Although some people claim that certain diets have helped improve their IBD, diets have not been shown to be effective in clinical trials. Nutritional therapy may help children grow more than they might otherwise, especially when given at nighttime by tube feeding. Occasionally, concentrated nutrients are given intravenously to compensate for the poor absorption of nutrients that is typical of Crohn disease.

Surgery

Most people with Crohn's disease require surgery at some point during their illness. Surgery is needed when the intestine is obstructed or when abscesses or fistulas do not heal. An operation to remove diseased sections of the intestine may relieve symptoms indefinitely, but it does not cure the disease. Crohn's disease tends to recur where the remaining intestine is rejoined, although several drug therapies initiated after surgery reduce this tendency.

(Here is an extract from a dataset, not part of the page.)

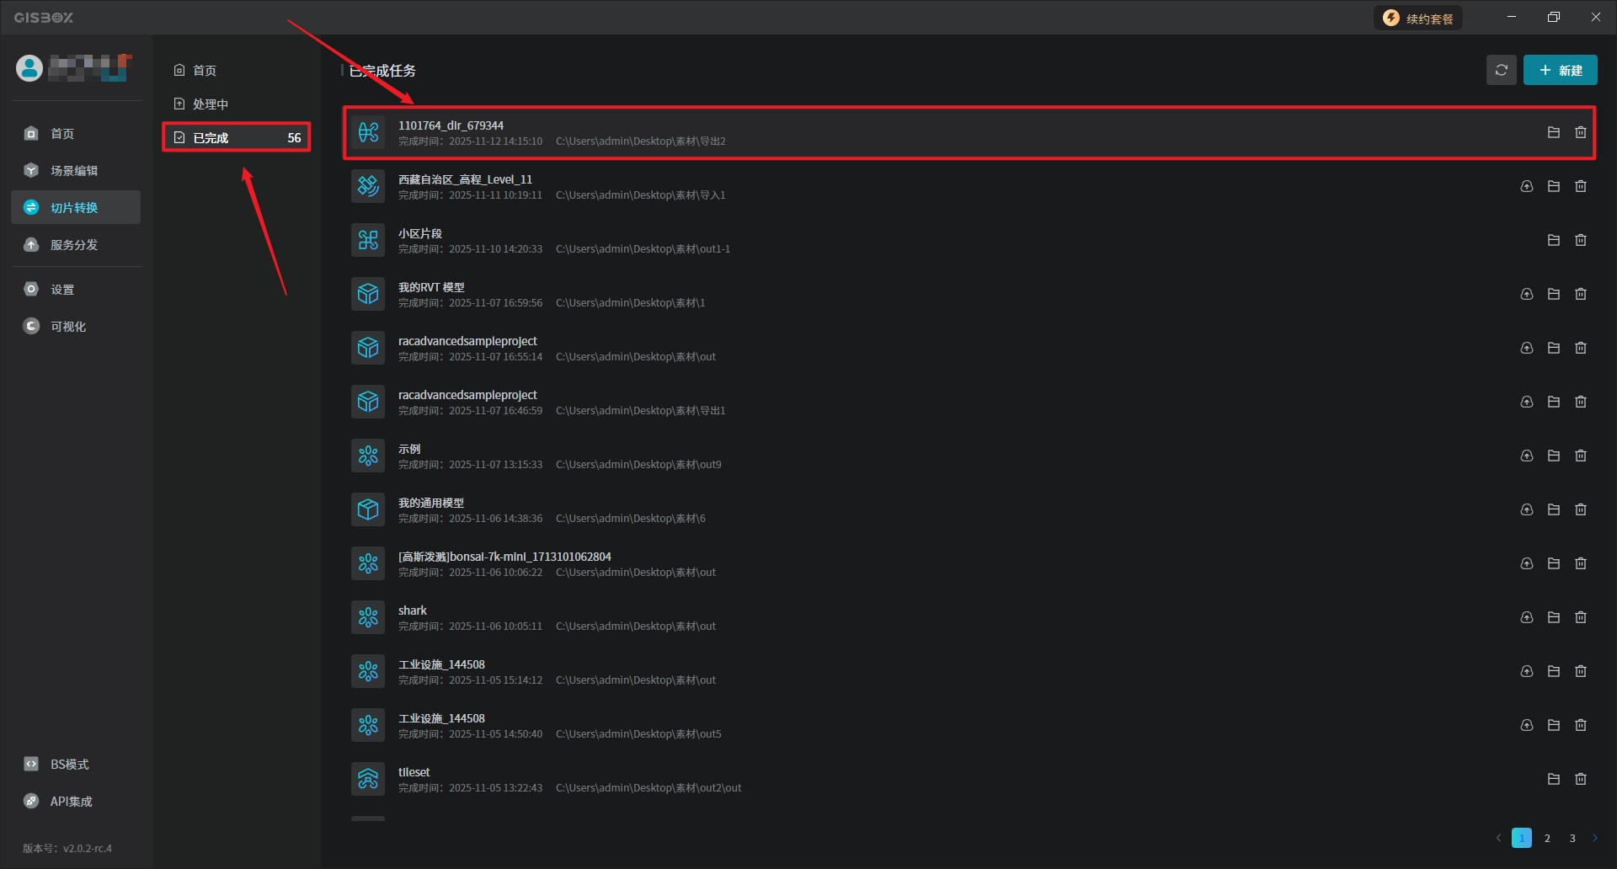Image resolution: width=1617 pixels, height=869 pixels.
Task: Delete the tileset task
Action: click(1580, 779)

A second operation is ultimately needed in nearly half of the people. Consequently, surgery is performed only if specific complications or the failure of drug treatment makes it necessary. Still, most people who have undergone surgery consider their quality of life to be better than it was before the operation.

Because smoking increases the risk of recurrence, especially in women, doctors encourage people to quit smoking.

General management

People who have severe disease may be hospitalized and given intravenous fluids to restore and maintain body fluids (hydration). Some people who have heavy rectal bleeding may require blood transfusions. People who have more chronic anemia may need iron supplements by mouth or intravenously.

Severity of symptoms

For people who have mild to moderate symptoms, mesalamine is typically the first drug of choice. Some doctors give antibiotics instead of mesalamine or give antibiotics to people who are not helped by mesalamine.

For people who have moderate to severe symptoms, corticosteroids (such as prednisone or budesonide) are given by mouth or vein.

People who are not helped by corticosteroids are given other drugs such as azathioprine, mercaptopurine, methotrexate, infliximab, adalimumab, vedolizumab, or certolizumab. A combination of these drugs may be given. These drugs help most people. If these drugs do not help,ustekinumab may be given.

If people have a blockage, doctors do nasogastric suction and give fluids by vein. In nasogastric suction, a tube is passed through the nose into the stomach or small intestine, and suction is applied to the tube to relieve abdominal swelling (distention).

For people whose symptoms developed suddenly or who have an abscess, fluids and antibiotics are given by vein in a hospital. Doctors drain the abscess surgically or by inserting a needle under the skin and drawing out the fluid.

Fistulas

People with fistulas around the anus (perianal  fistulas) are given metronidazole and ciprofloxacin. If these drugs do not help people in 3 to 4 weeks, doctors may give azathioprine, mercaptopurine, or biologic agents. Cyclosporine is an alternative, but fistulas often recur after treatment. Tacrolimusmay help heal fistulas caused by Crohn disease. People may need definitive surgery to prevent the fistulas from recurring.

Maintenance regimens

To help keep symptoms from returning (that is, to maintain remission), people who require only an aminosalicylate or antibiotic to achieve remission can continue to take these drugs. People who were treated with a combination of azathioprine, mercaptopurine, methotrexate, or infliximab or adalimumab or certolizumab need to continue taking these drugs to maintain remission. People being treated with corticosteroids should have their doses gradually reduced. To maintain remission, they may need a combination of the drugs mentioned here.

During remission, doctors monitor people's symptoms and do blood tests. Routine x-rays or colonoscopy does not need to be done (except in people who have had Crohn's disease for 7 or 8 years or longer).